◆ TASK PROMPT
Each line below from the one containing "Viewport: 1148px width, 701px height." through the one containing "Select the SBCC瑶海证 account name" should be output exactly as it stands, and no other line should appear.

◆ PROVIDED DATA
════════════════

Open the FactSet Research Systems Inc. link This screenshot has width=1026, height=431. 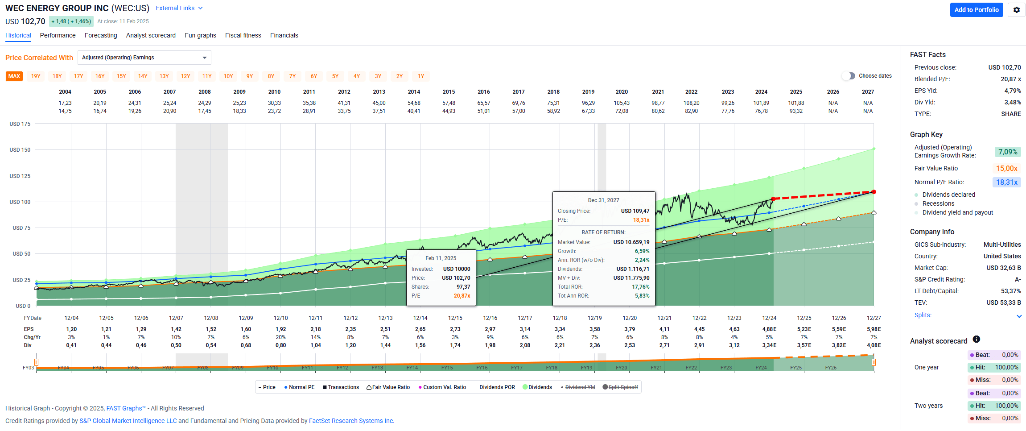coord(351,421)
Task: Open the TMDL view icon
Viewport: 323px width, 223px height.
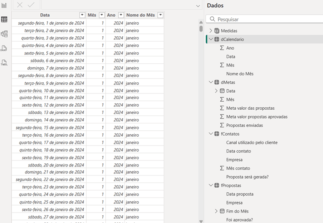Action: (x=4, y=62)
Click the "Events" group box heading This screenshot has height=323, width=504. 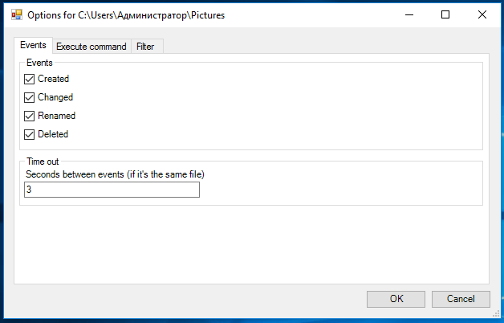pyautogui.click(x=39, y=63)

════════════════

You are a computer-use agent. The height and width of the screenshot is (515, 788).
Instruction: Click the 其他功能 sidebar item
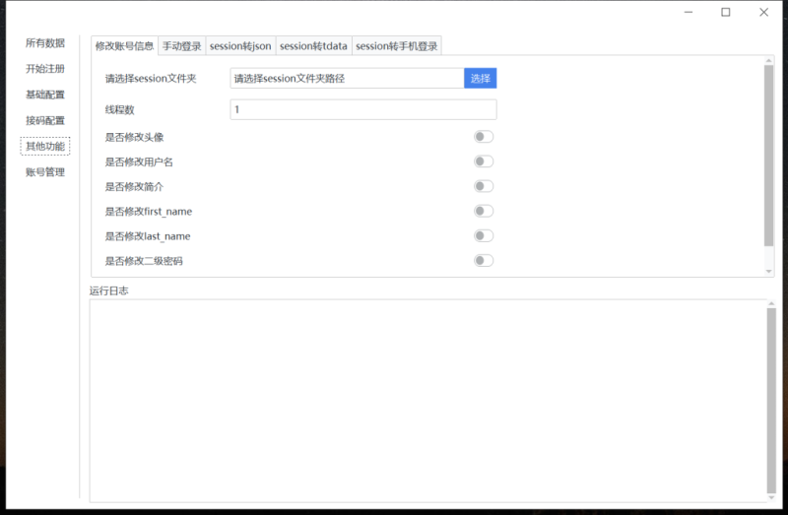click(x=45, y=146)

════════════════

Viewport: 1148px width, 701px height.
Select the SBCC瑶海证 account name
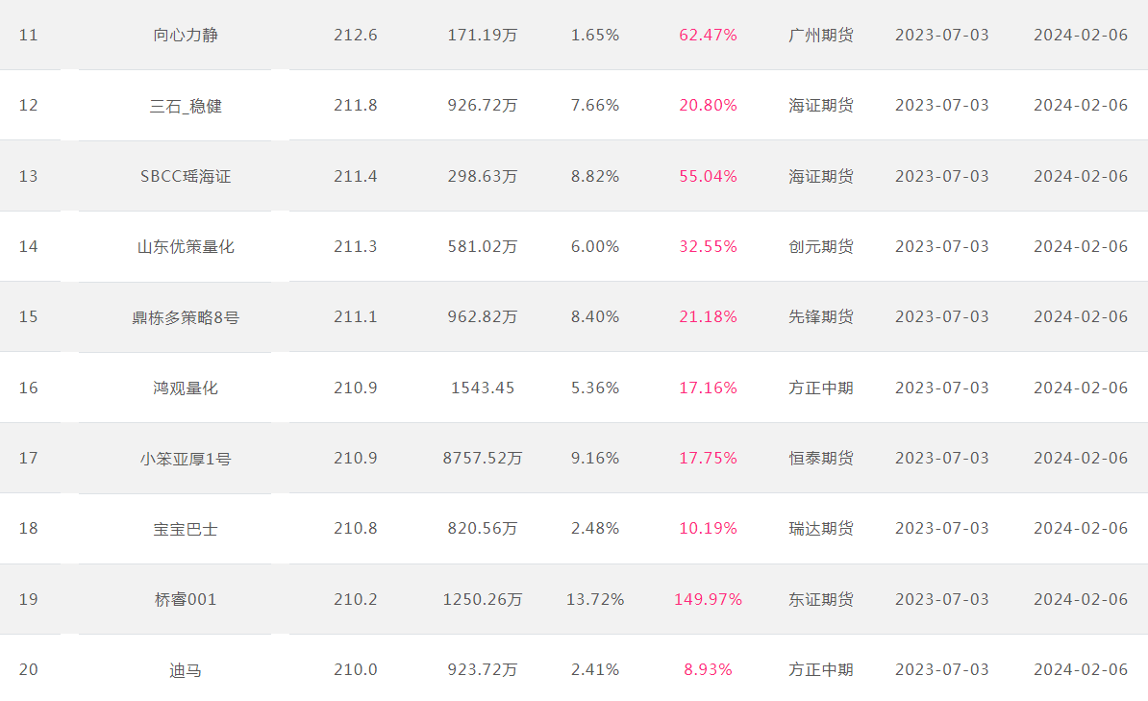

════════════════

◆ ANSWER SECTION
Viewport: 1148px width, 701px height.
Select the SBCC瑶海证 account name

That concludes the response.